**WHAT TO PRODUCE**:
Wherever the string "computer" shows up in the data below, copy the whole line.

**RECORD SET**:
= Beginning of Section =

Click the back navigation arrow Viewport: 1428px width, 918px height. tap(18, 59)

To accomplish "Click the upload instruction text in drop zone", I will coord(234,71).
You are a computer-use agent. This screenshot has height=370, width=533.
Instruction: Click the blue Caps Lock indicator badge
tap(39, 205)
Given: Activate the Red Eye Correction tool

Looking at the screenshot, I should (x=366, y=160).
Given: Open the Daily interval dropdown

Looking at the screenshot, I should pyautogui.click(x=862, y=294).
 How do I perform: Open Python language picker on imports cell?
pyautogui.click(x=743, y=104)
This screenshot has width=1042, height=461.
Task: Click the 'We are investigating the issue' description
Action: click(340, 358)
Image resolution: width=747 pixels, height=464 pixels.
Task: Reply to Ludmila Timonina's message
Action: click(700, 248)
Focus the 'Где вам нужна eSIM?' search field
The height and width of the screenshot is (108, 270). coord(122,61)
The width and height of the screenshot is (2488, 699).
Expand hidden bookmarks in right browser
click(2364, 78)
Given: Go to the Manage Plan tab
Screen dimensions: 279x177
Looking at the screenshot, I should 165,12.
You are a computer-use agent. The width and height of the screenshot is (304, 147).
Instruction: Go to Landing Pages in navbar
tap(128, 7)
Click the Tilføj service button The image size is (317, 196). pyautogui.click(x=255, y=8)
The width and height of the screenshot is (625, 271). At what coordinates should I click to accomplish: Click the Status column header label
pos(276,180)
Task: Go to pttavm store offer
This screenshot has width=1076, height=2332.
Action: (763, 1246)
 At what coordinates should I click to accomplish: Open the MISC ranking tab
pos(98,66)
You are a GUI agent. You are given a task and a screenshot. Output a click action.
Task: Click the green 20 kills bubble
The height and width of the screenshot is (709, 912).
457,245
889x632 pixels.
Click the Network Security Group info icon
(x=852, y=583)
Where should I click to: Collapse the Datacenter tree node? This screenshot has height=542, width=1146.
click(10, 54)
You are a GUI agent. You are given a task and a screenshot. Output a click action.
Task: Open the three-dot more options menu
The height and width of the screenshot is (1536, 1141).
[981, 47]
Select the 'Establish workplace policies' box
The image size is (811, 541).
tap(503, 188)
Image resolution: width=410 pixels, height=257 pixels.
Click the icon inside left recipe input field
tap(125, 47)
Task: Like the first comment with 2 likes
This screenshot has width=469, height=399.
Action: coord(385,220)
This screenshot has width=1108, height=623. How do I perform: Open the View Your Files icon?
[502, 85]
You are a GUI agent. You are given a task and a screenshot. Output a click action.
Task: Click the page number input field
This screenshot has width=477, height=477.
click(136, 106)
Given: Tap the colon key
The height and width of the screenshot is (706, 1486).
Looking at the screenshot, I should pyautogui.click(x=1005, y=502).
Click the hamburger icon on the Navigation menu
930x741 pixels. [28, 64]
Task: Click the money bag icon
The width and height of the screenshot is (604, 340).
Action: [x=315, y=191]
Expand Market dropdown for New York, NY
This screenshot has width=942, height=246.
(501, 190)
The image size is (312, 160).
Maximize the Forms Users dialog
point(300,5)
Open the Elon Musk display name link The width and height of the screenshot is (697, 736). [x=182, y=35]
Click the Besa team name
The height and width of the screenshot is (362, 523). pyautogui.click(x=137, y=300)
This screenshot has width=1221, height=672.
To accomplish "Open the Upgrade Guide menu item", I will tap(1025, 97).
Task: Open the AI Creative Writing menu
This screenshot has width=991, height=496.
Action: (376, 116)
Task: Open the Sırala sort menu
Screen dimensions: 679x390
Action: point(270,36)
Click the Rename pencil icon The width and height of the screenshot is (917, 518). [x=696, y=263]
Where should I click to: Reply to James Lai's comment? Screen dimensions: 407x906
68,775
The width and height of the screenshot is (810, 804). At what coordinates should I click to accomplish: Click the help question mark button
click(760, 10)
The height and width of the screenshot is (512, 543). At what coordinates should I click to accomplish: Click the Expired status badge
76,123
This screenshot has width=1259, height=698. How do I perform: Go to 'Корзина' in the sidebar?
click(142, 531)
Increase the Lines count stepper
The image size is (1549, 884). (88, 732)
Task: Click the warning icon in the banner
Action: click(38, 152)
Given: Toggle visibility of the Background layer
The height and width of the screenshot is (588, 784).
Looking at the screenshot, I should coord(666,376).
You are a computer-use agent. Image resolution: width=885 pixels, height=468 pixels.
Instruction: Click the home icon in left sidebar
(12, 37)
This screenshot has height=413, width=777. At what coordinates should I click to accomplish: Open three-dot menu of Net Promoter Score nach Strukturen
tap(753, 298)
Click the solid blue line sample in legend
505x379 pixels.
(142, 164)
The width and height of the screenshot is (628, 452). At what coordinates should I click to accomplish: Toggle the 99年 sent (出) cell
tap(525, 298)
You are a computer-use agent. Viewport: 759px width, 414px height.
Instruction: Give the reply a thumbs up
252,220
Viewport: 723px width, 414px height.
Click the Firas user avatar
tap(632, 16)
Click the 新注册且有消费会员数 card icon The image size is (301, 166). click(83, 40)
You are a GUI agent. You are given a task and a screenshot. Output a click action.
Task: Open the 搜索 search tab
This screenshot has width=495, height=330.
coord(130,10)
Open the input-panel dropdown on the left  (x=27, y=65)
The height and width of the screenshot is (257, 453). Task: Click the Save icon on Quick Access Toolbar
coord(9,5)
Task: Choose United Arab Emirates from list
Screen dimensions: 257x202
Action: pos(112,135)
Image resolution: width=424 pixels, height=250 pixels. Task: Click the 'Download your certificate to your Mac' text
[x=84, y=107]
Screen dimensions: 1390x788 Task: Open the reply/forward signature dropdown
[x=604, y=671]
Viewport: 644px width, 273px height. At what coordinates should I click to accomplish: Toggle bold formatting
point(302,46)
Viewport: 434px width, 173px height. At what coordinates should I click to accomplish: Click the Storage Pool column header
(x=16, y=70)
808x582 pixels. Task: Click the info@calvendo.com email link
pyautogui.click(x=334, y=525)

= End of Section =

**EXERCISE SOLUTION**:
You are a computer-use agent. This screenshot has height=370, width=533.
You are a computer-use agent. The width and height of the screenshot is (304, 147).
You are a computer-use agent. Image resolution: width=885 pixels, height=468 pixels.
You are a computer-use agent. Viewport: 759px width, 414px height.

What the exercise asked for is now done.